• Work to be completed
When you reach the line containing "The width and height of the screenshot is (329, 260).", begin copying exactly, and keep going through the last line of the records below, copying nothing before it.

Stored entries:
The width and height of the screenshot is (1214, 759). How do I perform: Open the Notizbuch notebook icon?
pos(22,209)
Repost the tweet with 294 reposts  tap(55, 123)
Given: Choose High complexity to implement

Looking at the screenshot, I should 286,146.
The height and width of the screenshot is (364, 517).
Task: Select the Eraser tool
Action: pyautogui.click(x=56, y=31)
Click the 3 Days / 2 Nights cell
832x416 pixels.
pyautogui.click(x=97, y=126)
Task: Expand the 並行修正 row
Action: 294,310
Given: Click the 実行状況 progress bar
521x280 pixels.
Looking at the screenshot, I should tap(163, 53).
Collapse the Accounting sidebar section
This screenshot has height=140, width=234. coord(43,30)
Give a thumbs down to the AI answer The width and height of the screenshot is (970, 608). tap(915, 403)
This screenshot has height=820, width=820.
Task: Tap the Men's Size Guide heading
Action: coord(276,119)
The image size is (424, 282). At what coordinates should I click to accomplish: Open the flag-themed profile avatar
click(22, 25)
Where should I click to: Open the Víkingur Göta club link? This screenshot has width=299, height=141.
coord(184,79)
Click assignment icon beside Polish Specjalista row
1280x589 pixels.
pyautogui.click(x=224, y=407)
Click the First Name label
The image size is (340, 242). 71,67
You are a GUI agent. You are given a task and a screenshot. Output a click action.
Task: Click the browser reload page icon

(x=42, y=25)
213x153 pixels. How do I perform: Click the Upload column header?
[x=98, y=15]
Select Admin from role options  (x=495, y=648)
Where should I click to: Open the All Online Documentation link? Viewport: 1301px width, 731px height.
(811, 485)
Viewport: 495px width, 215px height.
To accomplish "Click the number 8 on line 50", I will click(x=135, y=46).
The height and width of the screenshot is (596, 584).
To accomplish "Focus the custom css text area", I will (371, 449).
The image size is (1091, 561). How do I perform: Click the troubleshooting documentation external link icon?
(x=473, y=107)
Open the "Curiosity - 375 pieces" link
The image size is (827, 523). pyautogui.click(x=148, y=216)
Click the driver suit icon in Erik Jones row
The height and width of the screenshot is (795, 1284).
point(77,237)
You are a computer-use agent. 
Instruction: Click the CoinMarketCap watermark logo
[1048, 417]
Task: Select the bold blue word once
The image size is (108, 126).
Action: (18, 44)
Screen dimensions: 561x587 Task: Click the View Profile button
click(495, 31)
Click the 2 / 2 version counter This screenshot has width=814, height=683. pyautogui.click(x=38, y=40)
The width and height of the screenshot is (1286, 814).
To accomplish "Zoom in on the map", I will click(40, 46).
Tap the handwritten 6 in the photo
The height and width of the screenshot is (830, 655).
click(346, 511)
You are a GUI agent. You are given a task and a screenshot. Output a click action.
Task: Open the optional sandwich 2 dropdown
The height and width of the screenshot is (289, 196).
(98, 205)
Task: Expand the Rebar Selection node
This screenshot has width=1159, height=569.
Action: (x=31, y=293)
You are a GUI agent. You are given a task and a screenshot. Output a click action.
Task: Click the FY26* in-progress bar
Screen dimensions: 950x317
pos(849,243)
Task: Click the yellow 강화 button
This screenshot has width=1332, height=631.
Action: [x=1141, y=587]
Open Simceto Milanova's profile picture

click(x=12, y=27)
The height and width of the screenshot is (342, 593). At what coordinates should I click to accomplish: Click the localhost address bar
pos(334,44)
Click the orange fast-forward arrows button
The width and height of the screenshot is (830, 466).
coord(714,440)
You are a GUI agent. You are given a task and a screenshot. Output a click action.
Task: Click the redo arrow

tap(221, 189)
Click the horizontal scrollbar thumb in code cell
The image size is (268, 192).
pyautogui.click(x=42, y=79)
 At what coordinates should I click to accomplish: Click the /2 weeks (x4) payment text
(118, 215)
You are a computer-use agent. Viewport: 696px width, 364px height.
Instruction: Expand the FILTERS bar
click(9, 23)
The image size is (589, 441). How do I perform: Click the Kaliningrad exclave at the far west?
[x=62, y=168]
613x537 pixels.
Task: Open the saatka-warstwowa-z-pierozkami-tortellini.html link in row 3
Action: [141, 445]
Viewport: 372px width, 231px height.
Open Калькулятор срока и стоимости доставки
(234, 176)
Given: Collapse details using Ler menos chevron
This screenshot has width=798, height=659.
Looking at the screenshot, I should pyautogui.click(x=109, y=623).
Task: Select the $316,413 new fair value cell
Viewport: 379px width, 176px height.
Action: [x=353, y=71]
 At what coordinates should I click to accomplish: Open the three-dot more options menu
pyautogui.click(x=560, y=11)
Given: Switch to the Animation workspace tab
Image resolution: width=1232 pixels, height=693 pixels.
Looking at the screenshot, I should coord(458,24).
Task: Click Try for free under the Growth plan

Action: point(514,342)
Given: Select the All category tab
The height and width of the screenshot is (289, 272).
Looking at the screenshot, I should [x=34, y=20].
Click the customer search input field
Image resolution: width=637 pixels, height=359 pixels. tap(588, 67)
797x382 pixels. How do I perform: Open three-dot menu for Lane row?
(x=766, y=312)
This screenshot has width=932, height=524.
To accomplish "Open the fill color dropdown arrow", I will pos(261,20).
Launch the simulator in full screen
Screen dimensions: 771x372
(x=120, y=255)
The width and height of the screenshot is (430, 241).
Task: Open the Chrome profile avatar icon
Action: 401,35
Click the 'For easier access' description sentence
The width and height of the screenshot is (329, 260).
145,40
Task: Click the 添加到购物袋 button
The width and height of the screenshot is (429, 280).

• Response to this task
The width and height of the screenshot is (329, 260).
145,40
Task: Click the 添加到购物袋 button
The width and height of the screenshot is (429, 280).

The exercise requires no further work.